STUDY MATERIAL =>
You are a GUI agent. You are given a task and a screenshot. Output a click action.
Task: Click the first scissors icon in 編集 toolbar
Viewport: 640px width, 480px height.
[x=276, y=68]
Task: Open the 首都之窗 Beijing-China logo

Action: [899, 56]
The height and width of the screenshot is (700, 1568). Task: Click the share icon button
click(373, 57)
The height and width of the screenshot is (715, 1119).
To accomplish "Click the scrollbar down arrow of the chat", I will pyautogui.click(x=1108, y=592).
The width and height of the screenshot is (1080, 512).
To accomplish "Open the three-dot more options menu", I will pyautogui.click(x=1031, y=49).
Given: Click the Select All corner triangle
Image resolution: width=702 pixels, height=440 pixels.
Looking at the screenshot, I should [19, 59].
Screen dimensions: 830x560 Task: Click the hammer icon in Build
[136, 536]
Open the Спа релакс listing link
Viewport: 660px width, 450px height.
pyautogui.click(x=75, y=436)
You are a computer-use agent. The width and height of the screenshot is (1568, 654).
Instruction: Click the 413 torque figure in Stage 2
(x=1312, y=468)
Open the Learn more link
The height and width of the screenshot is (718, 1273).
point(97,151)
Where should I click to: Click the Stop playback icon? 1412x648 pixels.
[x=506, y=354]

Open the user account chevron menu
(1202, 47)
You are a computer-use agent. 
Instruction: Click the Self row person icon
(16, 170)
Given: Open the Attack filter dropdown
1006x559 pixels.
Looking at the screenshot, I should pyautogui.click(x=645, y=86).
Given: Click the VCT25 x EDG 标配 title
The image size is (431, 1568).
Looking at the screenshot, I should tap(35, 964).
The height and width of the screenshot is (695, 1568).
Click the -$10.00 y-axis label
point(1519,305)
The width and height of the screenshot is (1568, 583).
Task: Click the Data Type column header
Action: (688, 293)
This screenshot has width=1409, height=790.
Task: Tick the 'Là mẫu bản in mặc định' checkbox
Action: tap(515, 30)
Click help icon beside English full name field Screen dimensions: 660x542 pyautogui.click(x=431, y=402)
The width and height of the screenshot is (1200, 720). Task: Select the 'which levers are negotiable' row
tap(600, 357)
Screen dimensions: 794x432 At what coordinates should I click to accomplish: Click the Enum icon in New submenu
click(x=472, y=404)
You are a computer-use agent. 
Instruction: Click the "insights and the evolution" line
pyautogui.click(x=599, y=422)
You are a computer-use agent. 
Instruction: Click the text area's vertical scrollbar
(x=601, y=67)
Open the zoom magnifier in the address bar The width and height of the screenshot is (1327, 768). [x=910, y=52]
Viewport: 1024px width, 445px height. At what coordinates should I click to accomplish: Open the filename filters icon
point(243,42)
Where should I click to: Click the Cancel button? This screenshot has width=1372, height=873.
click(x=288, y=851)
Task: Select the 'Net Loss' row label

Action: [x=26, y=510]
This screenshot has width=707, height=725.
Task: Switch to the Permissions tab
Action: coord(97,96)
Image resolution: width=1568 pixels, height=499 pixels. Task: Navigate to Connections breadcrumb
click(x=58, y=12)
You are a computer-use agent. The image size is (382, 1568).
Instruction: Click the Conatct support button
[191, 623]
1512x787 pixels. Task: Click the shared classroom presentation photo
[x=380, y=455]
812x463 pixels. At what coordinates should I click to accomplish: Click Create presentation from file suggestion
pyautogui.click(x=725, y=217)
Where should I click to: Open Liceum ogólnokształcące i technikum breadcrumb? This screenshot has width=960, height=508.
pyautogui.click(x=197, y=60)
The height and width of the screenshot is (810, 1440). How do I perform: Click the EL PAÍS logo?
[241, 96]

WHAT THE TASK REQUIRES =>
Write down exactly the line that contains "Where should I click to: Open" along with all later lines of the material, ending at its final line.

SOLUTION TO THE EXERCISE =>
Where should I click to: Open Liceum ogólnokształcące i technikum breadcrumb? This screenshot has width=960, height=508.
pyautogui.click(x=197, y=60)
The height and width of the screenshot is (810, 1440). How do I perform: Click the EL PAÍS logo?
[241, 96]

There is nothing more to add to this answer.